Performing encryption traversal processing on n+1 coding blocks, wherein the encryption traversal processing comprises: performing logic operation on the previous coding block and the current coding block, and storing a logic operation result into the current coding block;

And traversing until the nth coding block is completed, and obtaining n+1 coding blocks.

5. The method of claim 1, wherein said DNA Raptor encoding said source data and introducing said second random number sequence into the DNA Raptor encoding process as a random number seed to obtain at least one encoded data, comprising:

Expanding the source data, and pre-encoding the expanded source data by utilizing a constraint matrix to obtain a plurality of intermediate symbols;

Performing LT coding on each intermediate symbol to obtain a plurality of coded data; each coded data corresponds to each intermediate symbol one by one;

The G _LT matrix in the constraint matrix, the degree value and the random number in the LT coding process are generated by a random number generator taking the second random number sequence as reference table data.

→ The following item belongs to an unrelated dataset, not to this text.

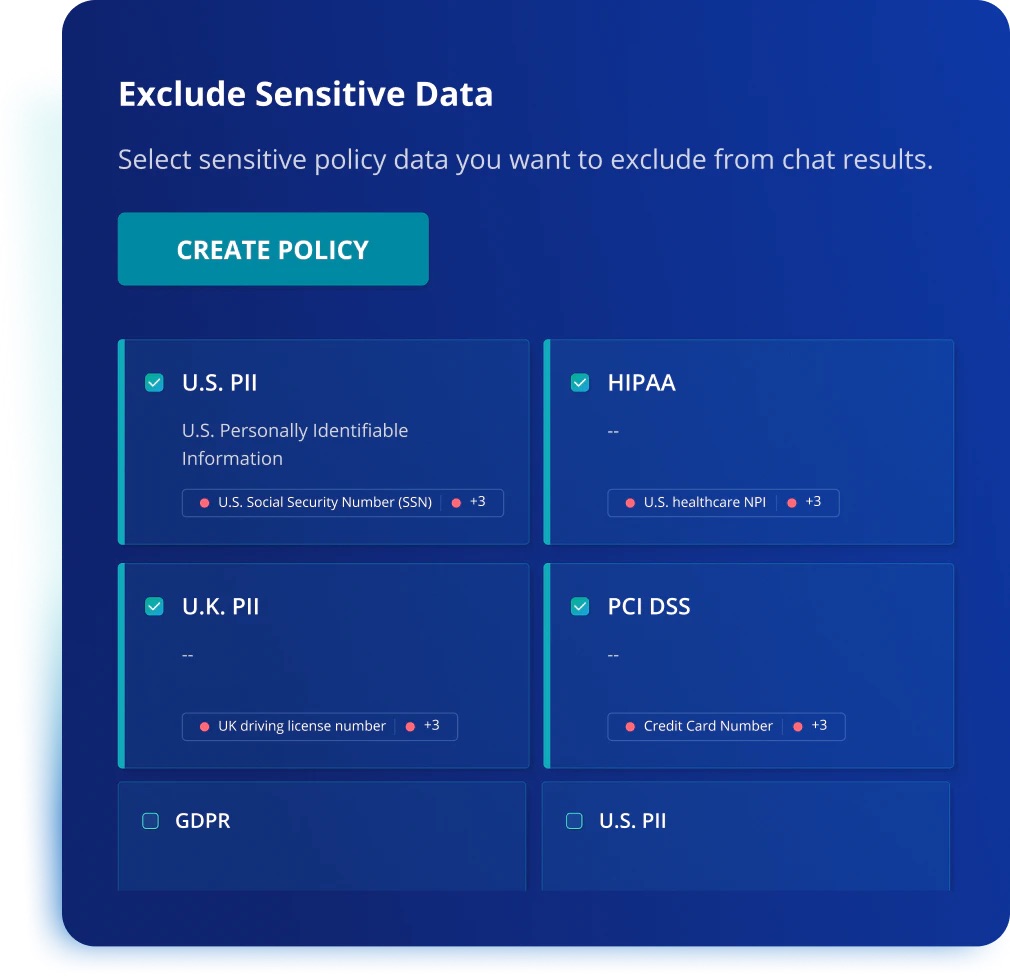Click the U.S. healthcare NPI tag
The width and height of the screenshot is (1010, 976).
point(704,502)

6. The method of claim 1, wherein said converting each of said encoded data into a corresponding DNA sequence based on DNA base mapping rules, respectively, comprises:

Determining a DNA base mapping rule corresponding to each piece of coded data, and generating a corresponding DNA sequence from the coded data according to the determined DNA base mapping rule;

taking the identification of the coded data as a random number seed, and acquiring an error correction code generated for the coded data;

And respectively converting the random number seeds and the error correction codes into corresponding DNA bases according to the determined DNA base mapping rules, and respectively adding the converted DNA bases into DNA sequences corresponding to the coding data.

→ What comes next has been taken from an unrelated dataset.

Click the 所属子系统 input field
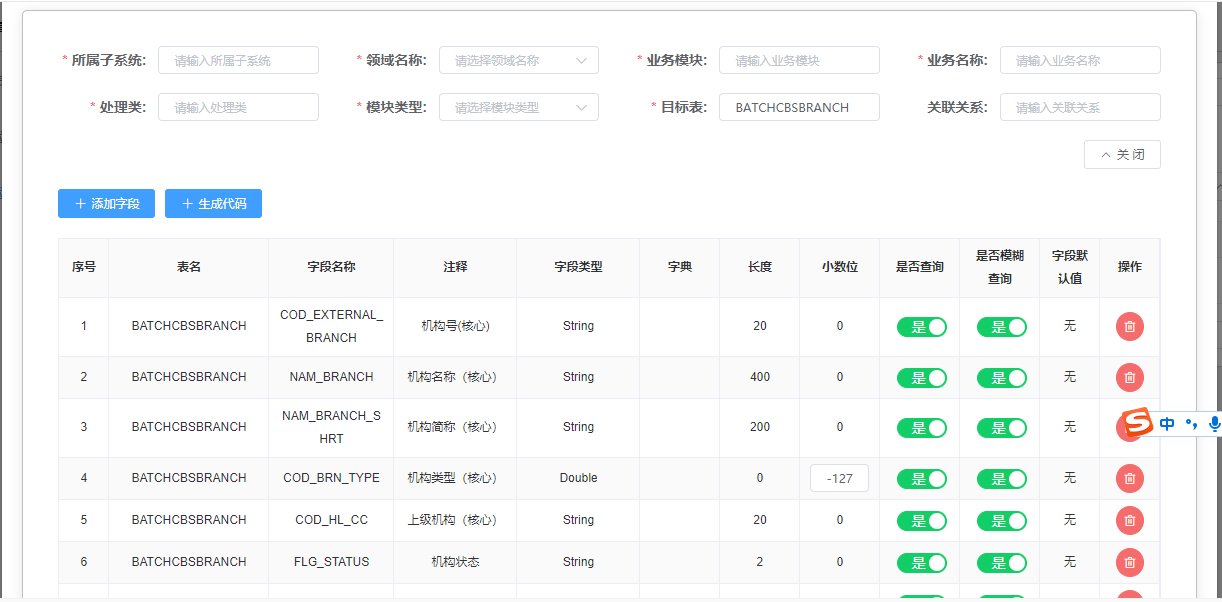[238, 60]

7. The method of any one of claims 1 to 6, wherein generating a target DNA sequence from the DNA sequence corresponding to each of the encoded data comprises:

performing biological constraint detection on the DNA sequences corresponding to the coding data;

Regenerating the coding data corresponding to the DNA sequence which does not accord with the biological constraint through DNA Raptor coding until the regenerated DNA sequence corresponding to the coding data accords with the biological constraint;

the target DNA sequence is generated from all DNA sequences that meet biological constraints.

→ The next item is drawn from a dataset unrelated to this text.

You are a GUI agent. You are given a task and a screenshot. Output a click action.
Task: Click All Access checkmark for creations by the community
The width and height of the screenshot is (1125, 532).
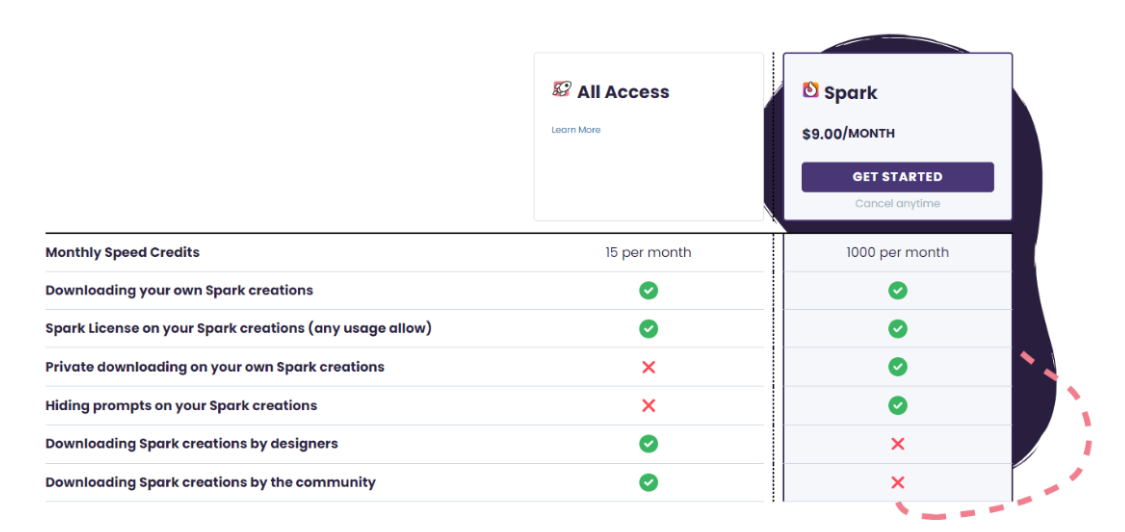(649, 482)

8. An encryption encoding device in DNA storage, the device comprising:

The data acquisition module is used for acquiring data to be stored and a first random number sequence and a second random number sequence generated by the hyper-chaos pseudo-random sequence generator;

the data encryption module is used for encrypting the data to be stored by using the first random number sequence to obtain source data;

The DNA coding module is used for carrying out DNA Raptor coding on the source data, and introducing the second random number sequence into the DNA Raptor coding process to be used as reference table data so as to obtain at least one piece of coding data;

and the DNA mapping module is used for respectively converting each coded data into corresponding DNA sequences based on DNA base mapping rules and generating target DNA sequences from the DNA sequences corresponding to each coded data.

9. An electronic device, comprising: at least one processor, and at least one memory, wherein,

The memory has computer readable instructions stored thereon;

The computer readable instructions are executed by one or more of the processors to cause an electronic device to implement the method of encoding encryption in a DNA store of any one of claims 1 to 7.

10. A storage medium having stored thereon computer readable instructions, wherein the computer readable instructions are executed by one or more processors to implement the method of encoding in DNA storage of any one of claims 1 to 7.